Tropel: Crowdsourcing Detectors with Minimal Training

Genevieve Patterson (Brown CS PhD student), Grant Van Horn (California Institute of Technology), Serge Belongie (Cornell University and Cornell Tech), and James Hays (former Brown CS faculty member) received the award for research ("Tropel: Crowdsourcing Detectors with Minimal Training") named after the word for "noisy crowd" in Spanish. Genevieve would also like to thank Ben Bauer (Brown CS undergraduate student), who contributed software to the project. "It was a big help and a pleasure to work with him," she says. Tropel is a system that enables non-technical users to create arbitrary visual detectors without first annotating a training set.  

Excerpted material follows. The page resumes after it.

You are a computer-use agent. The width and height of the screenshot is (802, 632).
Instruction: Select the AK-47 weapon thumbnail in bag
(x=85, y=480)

"Our primary contribution," the researchers explain, " is a crowd active learning pipeline that is seeded with only a single positive example and an unlabeled set of training images. We examine the crowd’s ability to train visual detectors given severely limited training themselves. This paper presents a series of experiments that reveal the relationship between worker training, worker consensus and the average precision of detectors trained by crowd-in-the-loop active learning. In order to verify the efficacy of our system, we train detectors for bird species that work nearly as well as those trained on the exhaustively labeled CUB 200 dataset at significantly lower cost and with little effort from the end user. To further illustrate the usefulness of our pipeline, we demonstrate qualitative results on unlabeled datasets containing fashion images and street- level photographs of Paris." 

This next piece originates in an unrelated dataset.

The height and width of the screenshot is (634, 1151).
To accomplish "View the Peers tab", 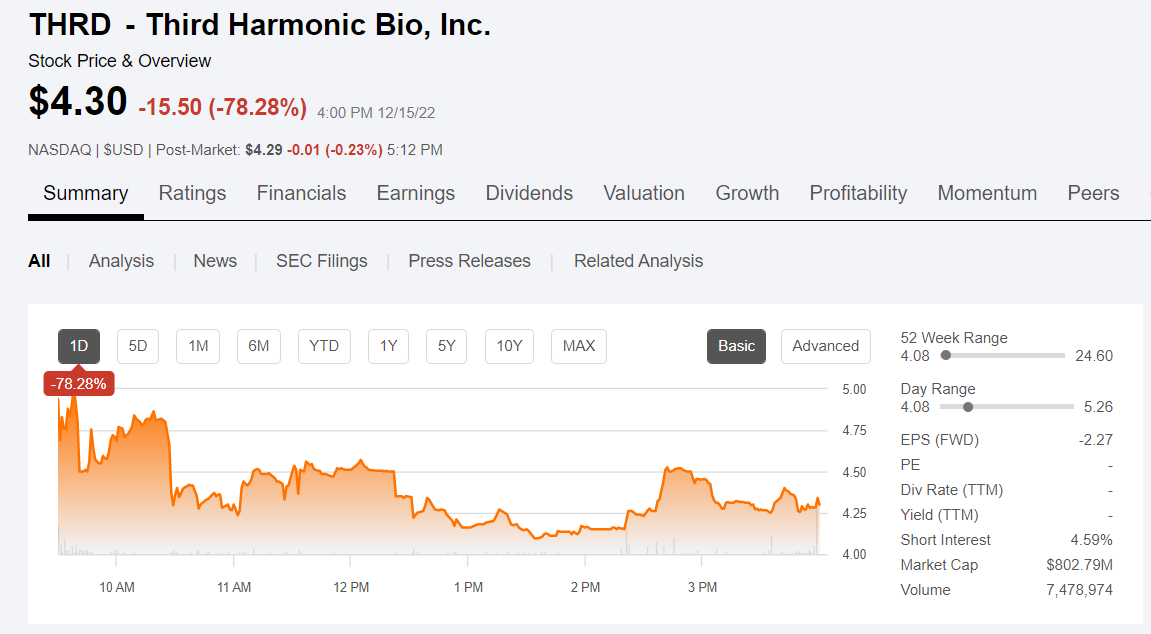I will [1093, 193].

Anyone interested in using Tropel should click the link that follows to contact Genevieve.

Crowdsourcing from Scratch: A Pragmatic Experiment in Data Collection by Novice Requesters

Alexandra Papoutsaki, (Brown CS PhD student), and collaborators Hua Guo (Brown CS PhD student), Danae Metaxa-Kakavouli (Brown CS alum), Connor Gramazio (Brown CS PhD student), Jeff Rasley (Brown CS PhD student), Wenting Xie (Brown University alum), Guan Wang (Brown CS PhD student), and Jeff Huang (Brown CS Assistant Professor) received the award for research ("Crowdsourcing from Scratch: A Pragmatic Experiment in Data Collection by Novice Requesters" ) that became something of an Internet sensation, attracting more than 20,000 views in a single week and 100,000 unique visitors to date, including academics, researchers, and potential graduate students. It's the result of a class assignment from the CS2951-L HCI seminar as taught by Jeff in Spring 2014. All the other authors attended the class as students and were able to see an assignment turn into a peer-reviewed publication. For the undergraduates of the group (Danae and Wenting), it was their first in what will undoubtedly be a long line of publications.  

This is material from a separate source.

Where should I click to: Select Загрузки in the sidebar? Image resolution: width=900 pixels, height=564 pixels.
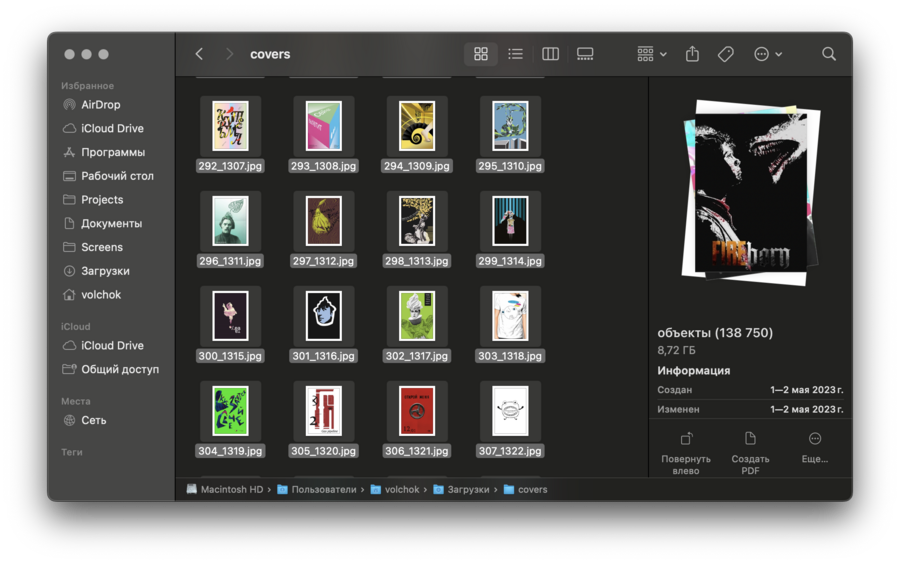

To determine how novice requesters design crowdsourcing tasks, the group conducted an experiment with a class of 19 students, each of whom tried their hand at crowdsourcing a real data collection task with a fixed budget and realistic time constraint. Students used Amazon Mechanical Turk to gather information about the academic careers of over 2,000 professors from 50 top Computer Science departments in America. In addition to curating this dataset, they classified the strategies which emerged, discussed design choices students made on task dimensions, and compared these novice strategies to best practices identified in crowdsourcing literature.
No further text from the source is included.